(Important note: This blog is not written by Marie Pettit! This is a blog which was submitted anonymously – from someone who lives here in the Missoula community. Thank you!)
I wasn’t sure what to think.
I had been going to my counselor for dang-near a decade, and it just felt like I needed to be in that office. It was warm. She had all these cool trinkets. And I was offered tea.
And then, Covid-19 came around. And my counselor, Ruth, offered me online therapy.
Ah, I took a deep breath. A lot of words came to mind. Annoying was one of them. Because I was used to going to her office.
But – because I loved her so much – I was willing to try it.
Friday rolled around.
She sent me the link. I clicked it. Pretty simple.
And there she was!
“Ruth!”
“You!” she said, laughing.
She was sitting on her couch.
“Where are you?” she asked.
“I’m on my chair.”
“It glows.”
“It does. It’s a massage chair.”
“Holy toledo.”
“You want to see my place?”
I whipped the camera around. Gave her a tour. I actually have a skeleton replica in my house. I bought it to – now just hold on – to remind me of my own mortality, (I know). But it’s true.

────────────────────────────────────────

__Work instructions__: In the therapy blog post, what kind of chair is the writer sitting in during the online session? The listing is separate material with no connection to the therapy blog post.

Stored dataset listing
────────────────────────────────────────

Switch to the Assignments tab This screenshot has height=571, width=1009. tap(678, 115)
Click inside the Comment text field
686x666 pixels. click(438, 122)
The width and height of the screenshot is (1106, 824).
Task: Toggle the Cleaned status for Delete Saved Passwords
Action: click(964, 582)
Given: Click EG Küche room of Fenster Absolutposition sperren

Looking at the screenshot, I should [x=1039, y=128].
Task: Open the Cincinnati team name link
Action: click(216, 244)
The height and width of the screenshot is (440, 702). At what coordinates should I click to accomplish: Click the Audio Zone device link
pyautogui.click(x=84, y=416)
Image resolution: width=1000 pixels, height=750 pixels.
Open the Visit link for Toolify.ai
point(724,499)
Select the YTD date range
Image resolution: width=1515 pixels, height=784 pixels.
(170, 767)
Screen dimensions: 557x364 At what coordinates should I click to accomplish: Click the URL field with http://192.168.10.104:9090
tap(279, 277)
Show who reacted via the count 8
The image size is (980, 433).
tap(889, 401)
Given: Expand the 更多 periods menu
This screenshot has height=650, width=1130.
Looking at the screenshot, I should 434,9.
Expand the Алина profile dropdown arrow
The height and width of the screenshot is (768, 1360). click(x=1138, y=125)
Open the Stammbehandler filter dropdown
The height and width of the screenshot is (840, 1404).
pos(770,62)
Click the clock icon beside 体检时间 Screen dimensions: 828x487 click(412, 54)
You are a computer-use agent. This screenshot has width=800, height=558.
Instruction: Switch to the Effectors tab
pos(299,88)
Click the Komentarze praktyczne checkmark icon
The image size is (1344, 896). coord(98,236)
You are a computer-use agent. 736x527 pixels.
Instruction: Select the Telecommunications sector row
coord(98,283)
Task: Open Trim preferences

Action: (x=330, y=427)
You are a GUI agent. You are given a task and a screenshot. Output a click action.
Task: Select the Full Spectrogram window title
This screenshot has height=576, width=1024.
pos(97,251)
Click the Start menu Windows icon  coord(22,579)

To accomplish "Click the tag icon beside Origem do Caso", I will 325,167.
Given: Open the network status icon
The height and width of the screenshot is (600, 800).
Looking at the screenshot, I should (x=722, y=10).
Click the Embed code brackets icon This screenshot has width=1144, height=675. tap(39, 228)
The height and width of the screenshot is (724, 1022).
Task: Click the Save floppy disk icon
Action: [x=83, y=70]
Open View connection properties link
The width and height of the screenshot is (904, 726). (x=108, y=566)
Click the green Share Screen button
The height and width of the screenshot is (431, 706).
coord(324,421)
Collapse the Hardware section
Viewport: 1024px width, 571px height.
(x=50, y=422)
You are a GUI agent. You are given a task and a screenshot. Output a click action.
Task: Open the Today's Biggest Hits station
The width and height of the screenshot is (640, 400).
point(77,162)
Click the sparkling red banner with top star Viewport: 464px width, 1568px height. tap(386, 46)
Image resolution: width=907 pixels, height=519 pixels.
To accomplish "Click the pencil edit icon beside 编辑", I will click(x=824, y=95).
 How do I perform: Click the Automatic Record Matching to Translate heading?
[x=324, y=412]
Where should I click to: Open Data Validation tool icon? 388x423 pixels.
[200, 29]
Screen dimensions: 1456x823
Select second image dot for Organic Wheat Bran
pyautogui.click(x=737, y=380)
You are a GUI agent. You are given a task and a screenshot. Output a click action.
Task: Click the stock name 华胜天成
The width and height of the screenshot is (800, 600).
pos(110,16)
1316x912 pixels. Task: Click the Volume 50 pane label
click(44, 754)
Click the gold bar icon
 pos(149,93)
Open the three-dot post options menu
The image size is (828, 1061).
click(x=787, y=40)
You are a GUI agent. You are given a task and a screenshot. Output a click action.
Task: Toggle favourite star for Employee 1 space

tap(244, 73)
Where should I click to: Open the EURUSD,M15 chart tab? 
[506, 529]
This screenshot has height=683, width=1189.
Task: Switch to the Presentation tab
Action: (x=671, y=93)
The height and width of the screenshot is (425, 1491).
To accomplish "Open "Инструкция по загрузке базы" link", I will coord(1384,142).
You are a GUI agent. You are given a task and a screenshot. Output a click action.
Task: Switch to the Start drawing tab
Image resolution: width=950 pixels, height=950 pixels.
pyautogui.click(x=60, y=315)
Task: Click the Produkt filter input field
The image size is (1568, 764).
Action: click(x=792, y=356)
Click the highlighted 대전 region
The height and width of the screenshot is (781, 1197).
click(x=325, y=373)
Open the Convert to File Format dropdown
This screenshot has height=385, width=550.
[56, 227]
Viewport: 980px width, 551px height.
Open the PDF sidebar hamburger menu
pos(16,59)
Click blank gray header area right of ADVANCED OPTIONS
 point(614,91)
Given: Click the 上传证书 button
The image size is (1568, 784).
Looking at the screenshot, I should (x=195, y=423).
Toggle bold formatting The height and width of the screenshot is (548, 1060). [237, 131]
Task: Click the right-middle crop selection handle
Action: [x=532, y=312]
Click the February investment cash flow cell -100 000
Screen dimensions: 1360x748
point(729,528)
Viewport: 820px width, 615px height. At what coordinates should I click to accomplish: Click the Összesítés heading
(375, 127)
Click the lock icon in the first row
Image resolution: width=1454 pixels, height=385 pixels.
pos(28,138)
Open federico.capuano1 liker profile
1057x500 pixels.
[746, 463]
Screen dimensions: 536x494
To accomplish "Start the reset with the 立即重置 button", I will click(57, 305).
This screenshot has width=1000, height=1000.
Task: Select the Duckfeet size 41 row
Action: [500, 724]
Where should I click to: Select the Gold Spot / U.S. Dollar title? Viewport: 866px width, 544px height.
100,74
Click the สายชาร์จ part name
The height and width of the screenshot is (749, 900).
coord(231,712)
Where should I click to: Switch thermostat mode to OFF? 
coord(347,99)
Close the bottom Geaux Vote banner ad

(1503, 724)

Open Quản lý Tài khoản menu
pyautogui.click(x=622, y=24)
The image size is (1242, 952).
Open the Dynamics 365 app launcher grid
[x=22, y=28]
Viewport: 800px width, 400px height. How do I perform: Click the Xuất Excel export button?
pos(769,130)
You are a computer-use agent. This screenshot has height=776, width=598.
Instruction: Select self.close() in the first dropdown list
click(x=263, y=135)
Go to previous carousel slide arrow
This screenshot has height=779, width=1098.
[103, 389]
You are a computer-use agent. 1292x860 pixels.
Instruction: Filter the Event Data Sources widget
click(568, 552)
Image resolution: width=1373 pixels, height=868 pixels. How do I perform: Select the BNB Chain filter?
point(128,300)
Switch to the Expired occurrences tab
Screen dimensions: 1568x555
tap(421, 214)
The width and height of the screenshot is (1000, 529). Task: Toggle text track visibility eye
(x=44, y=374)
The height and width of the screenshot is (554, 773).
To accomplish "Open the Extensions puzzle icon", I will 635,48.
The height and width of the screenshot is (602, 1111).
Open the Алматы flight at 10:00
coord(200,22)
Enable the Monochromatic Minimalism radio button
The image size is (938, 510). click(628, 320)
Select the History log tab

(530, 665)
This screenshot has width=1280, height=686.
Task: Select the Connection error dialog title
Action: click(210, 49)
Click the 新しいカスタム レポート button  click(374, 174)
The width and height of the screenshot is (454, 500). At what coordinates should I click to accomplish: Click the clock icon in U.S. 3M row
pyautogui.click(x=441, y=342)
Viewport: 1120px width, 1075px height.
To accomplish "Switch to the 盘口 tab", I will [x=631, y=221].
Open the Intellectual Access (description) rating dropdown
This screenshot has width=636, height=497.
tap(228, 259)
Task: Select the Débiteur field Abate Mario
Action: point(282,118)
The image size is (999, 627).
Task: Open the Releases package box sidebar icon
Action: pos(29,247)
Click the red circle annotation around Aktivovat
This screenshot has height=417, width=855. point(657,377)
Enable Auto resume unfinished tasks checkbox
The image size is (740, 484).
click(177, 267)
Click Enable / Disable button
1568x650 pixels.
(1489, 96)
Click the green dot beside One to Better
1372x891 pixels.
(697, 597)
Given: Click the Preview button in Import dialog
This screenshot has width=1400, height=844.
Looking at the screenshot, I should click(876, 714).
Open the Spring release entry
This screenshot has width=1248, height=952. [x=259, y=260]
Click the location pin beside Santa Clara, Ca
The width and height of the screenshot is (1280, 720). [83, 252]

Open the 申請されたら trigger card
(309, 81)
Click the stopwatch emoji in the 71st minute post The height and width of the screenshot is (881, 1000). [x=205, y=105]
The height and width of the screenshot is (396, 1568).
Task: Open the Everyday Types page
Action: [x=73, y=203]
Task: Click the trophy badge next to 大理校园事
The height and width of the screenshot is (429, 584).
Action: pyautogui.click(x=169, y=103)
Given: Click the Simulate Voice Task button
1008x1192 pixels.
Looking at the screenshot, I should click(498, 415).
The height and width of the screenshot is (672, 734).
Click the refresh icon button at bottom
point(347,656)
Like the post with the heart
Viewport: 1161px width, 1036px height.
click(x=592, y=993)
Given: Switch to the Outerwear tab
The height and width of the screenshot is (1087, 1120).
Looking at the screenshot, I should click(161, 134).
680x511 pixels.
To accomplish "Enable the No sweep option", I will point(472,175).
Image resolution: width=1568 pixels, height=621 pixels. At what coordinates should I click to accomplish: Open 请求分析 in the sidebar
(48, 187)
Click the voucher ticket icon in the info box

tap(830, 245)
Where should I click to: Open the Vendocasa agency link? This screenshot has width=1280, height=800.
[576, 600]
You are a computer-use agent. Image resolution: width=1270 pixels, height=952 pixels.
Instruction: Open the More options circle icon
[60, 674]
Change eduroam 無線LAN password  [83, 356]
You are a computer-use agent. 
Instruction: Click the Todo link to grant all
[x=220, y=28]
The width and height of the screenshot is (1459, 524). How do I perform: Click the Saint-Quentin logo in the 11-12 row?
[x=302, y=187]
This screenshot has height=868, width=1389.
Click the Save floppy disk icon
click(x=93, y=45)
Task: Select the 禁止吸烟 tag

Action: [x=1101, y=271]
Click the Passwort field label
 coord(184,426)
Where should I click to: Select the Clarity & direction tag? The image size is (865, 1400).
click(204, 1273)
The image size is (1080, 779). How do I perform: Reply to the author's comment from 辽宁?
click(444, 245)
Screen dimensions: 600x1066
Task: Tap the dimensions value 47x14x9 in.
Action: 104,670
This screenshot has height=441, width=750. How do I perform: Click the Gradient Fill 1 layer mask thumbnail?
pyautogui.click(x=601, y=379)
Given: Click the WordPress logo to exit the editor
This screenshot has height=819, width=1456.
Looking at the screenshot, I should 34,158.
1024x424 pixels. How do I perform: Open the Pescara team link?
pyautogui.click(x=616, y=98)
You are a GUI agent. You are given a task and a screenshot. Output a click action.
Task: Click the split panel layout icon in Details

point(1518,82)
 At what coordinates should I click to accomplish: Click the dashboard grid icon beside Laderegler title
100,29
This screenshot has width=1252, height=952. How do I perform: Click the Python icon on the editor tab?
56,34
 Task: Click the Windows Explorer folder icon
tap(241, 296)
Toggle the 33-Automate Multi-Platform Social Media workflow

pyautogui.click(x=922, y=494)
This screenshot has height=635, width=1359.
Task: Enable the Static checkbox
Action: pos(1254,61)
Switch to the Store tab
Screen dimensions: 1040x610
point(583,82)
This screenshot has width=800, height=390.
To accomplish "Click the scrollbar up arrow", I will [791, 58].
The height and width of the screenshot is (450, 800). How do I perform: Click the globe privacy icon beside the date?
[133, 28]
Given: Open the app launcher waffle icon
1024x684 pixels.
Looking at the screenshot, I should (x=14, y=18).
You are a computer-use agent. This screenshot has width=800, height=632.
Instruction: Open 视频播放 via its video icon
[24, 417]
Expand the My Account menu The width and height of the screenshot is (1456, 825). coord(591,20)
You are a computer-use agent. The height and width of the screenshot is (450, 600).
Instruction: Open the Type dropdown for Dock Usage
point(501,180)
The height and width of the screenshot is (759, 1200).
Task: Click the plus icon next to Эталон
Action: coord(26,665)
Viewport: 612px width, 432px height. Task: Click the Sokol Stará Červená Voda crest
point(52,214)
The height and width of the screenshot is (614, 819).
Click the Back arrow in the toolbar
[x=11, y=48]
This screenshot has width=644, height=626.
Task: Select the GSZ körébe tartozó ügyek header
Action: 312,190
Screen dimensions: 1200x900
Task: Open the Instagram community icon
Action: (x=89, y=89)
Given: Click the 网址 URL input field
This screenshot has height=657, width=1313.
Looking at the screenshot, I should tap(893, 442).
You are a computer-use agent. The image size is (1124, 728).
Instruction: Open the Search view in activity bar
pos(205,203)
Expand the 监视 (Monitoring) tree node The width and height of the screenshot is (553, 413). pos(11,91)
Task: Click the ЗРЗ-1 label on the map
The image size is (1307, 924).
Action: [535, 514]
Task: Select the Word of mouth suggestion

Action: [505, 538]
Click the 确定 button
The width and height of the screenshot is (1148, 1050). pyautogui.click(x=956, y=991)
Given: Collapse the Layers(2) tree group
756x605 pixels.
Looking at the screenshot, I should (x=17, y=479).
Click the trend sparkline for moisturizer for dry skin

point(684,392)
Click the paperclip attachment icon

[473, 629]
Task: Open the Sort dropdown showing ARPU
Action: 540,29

────────────────────────────────────────

__Answer for this exercise__: A massage chair.